If mine was one of the estimated 30 million households in Netflix’s UCAN market (covering the US and Canada) in which someone borrows someone else’s Netflix account password in order to stream content like Bridgerton Season 2 or The Adam ProjectI may be feeling a little nervous right now.
As expected, Netflix just released brutal quarterly results on Tuesday, April 19. Among other things, there was a loss of subscribers for the first time in more than a decade. And there’s a lot more to unpack in the streamer’s performance too, which also saw Netflix pull out of Russia following its invasion of Ukraine. This had the effect of decoupling around one million subscribers from the overall user base.
Long story short: Streaming Wars is increasingly turning into something akin to grueling hand-to-hand combat between major departments. And each additional benefit will be more and more valuable. That’s why Netflix also had a lot to say about password sharing in its latest quarterly letter to shareholders.
Netflix Account Password Sharing
At the very top of this letter to shareholders, in the second sentence, Netflix includes its first reference to password sharing. The streamer’s “relatively high household penetration,” it reads, “when including the large number of households sharing accounts combined with competition, creates headwinds for revenue growth” (emphasis mine).
Netflix goes on to promise shareholders that the company will work to “re-accelerate” revenue growth. How? One way is to improve the streaming service overall. The other: “Efficient monetization of multi-household sharing”.
Translation – Netflix needs money more than ever from your moochers who use other people’s Netflix accounts.
What’s the problem?
Let’s stop briefly here for a quick recap. Netflix has tiered pricing plans that allow two or four simultaneous Netflix streams. Depending, of course, on the plan you pay for. This involves allowing password sharing between at least some Netflix users. However, Netflix’s terms of service are also self-explanatory.

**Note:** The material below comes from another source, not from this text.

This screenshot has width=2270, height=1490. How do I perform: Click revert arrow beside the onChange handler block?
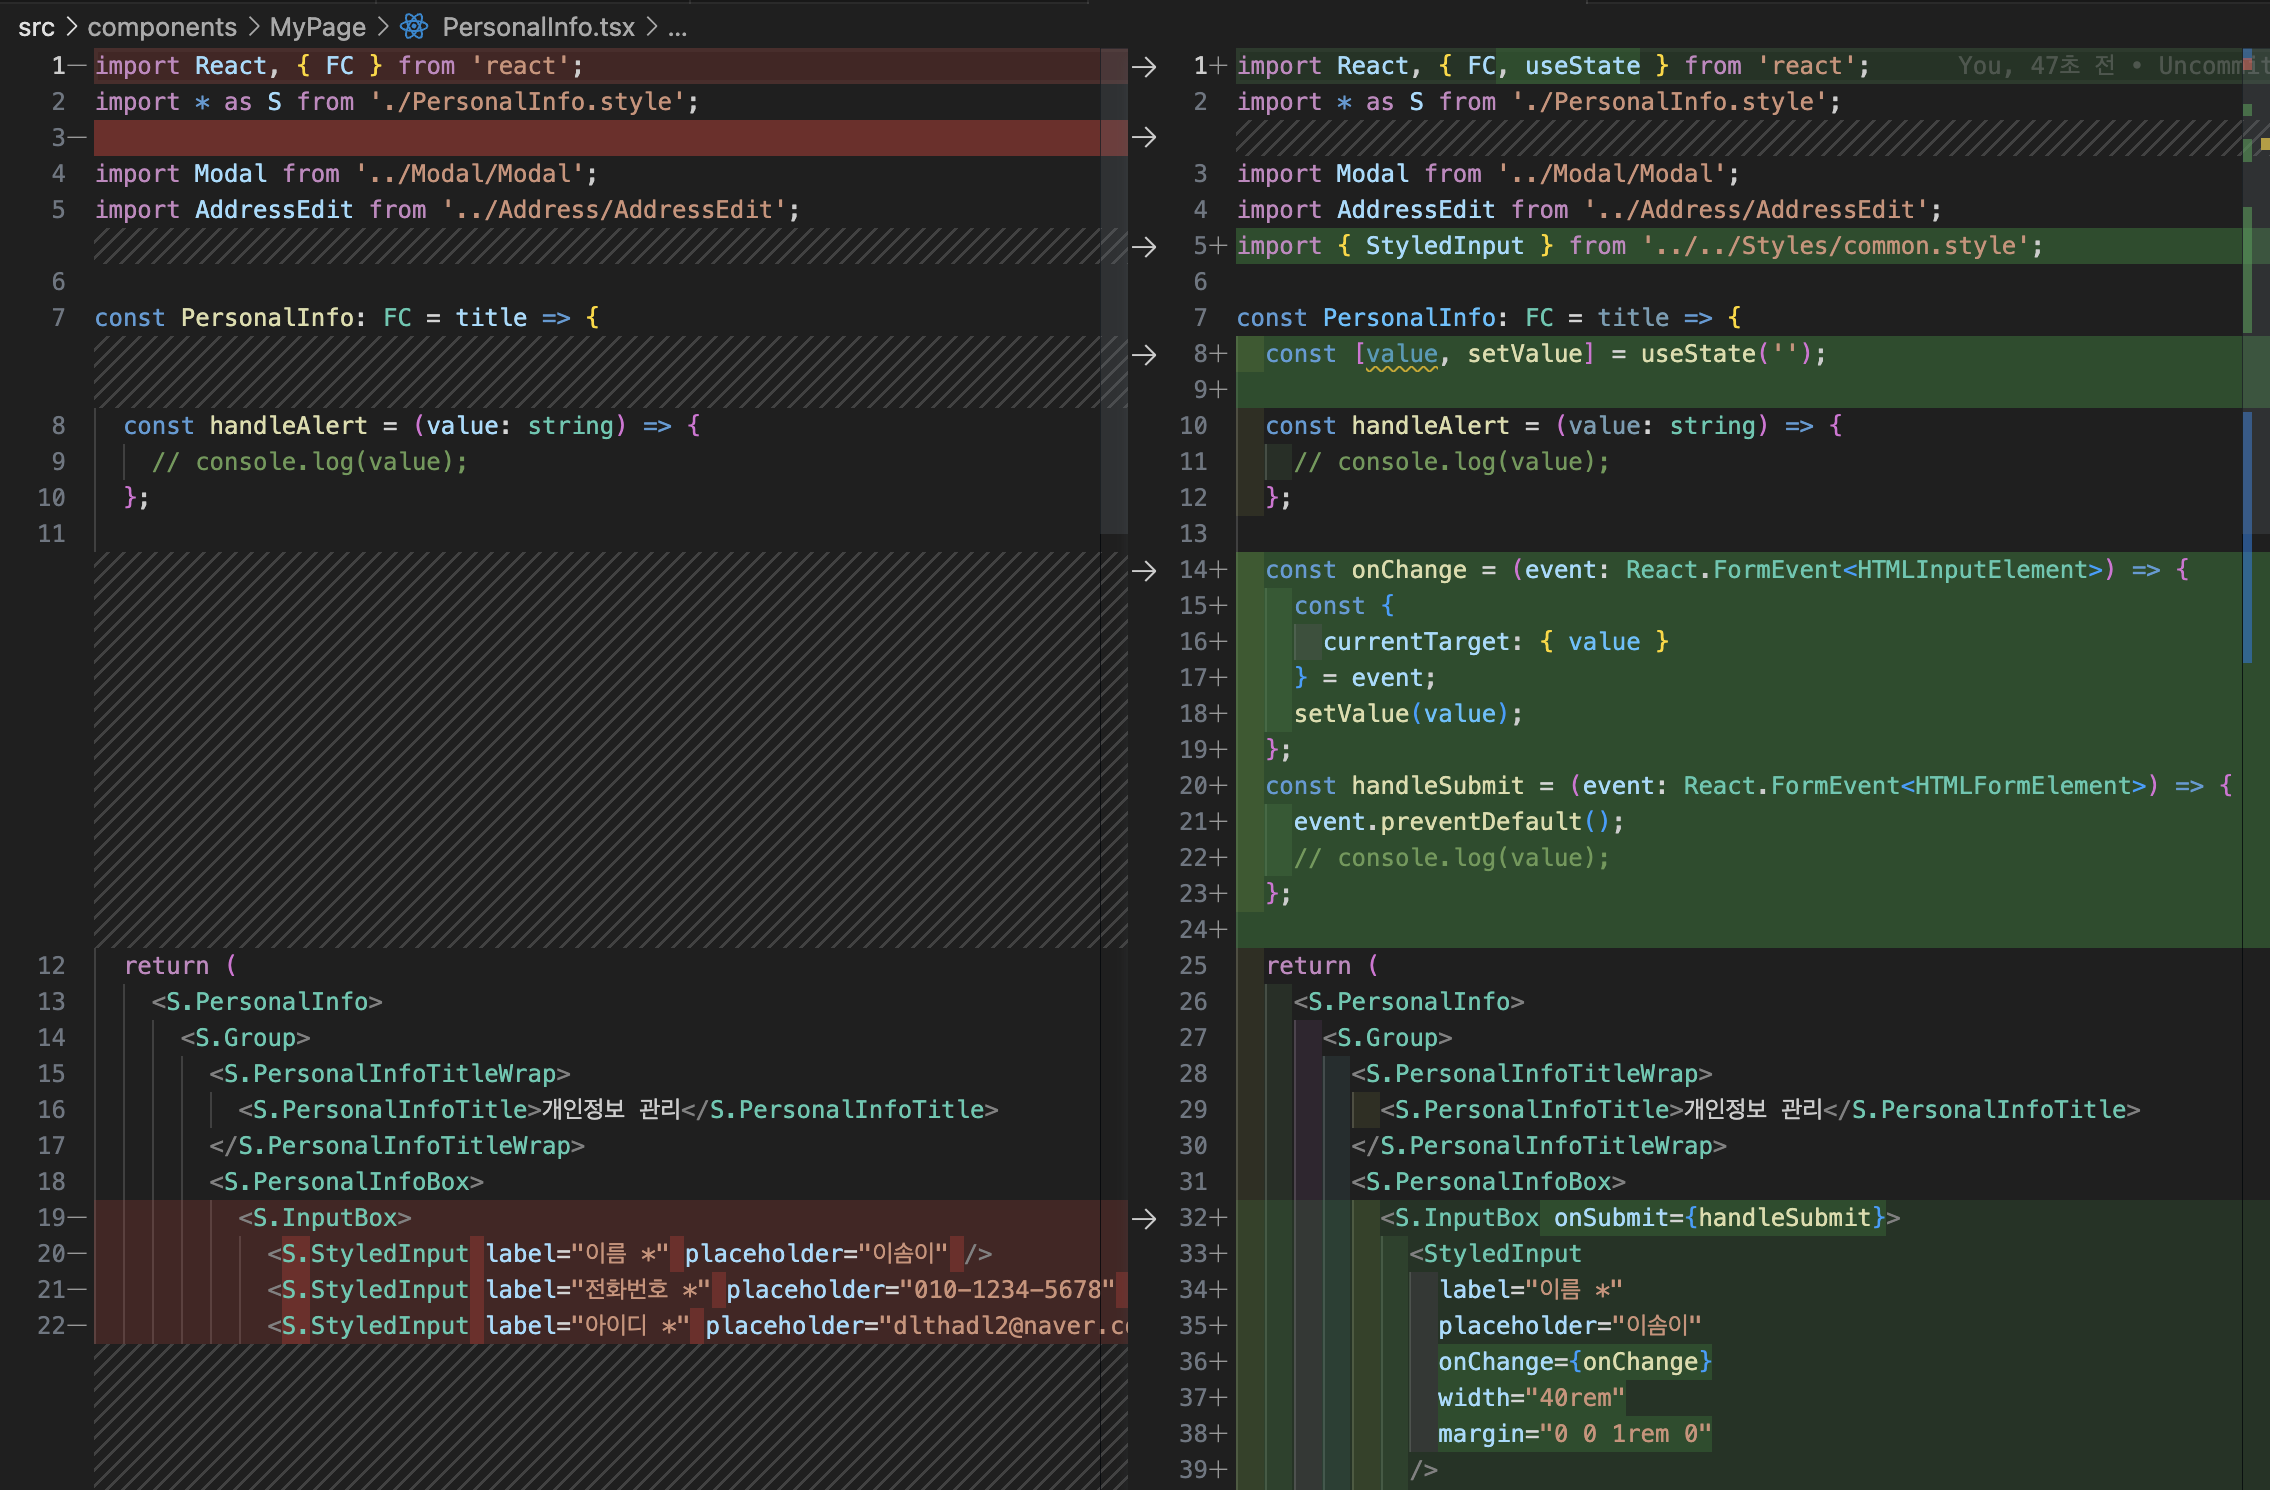tap(1144, 571)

“The Netflix Service and any content accessible through our Service is for your personal, non-commercial use only,” the terms state, “and may not be shared with anyone outside of your household.”
In an announcement on Wednesday, March 16, Netflix explained in a company press release that it will begin incentivizing password sharers who don’t live in the primary account holder’s physical household to start paying. But only in certain places (for now). The practice, among other things, impacts “our ability to invest in new television programs and movies” for subscribers. That’s according to Netflix’s director of product innovation, Chengyi Long, in a company press release.

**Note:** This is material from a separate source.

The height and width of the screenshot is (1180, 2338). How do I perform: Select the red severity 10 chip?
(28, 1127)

To fight against it? Netflix has launched a test in Chile, Costa Rica and Peru. It will ask people who borrow other people’s Netflix account passwords to start paying. Today’s news, meanwhile, should also warn password sharers in the United States, if they weren’t already.
Netflix knows how many of you are freeloaders
Netflix’s shareholder letter goes on to state that the company believes that all broadband homes will be potential Netflix customers.
But people who borrow other people’s Netflix account credentials stand in the way.
“In addition to our 222 million paying households,” the letter continues, “we estimate that Netflix is shared with over 100 million additional households, including over 30 million in the UCAN region. Account sharing as a percentage of our Paid membership hasn’t changed much over the years, but, coupled with the first factor, means it’s harder to grow membership in many markets – an issue that has been obscured by our COVID growth.
At the end of the line ? It doesn’t look like Netflix is going to leave the status quo of this issue in the US as it is for much longer.
More Netflix coverage: For more Netflix news, check out our coverage of the latest new Netflix movies and series to watch.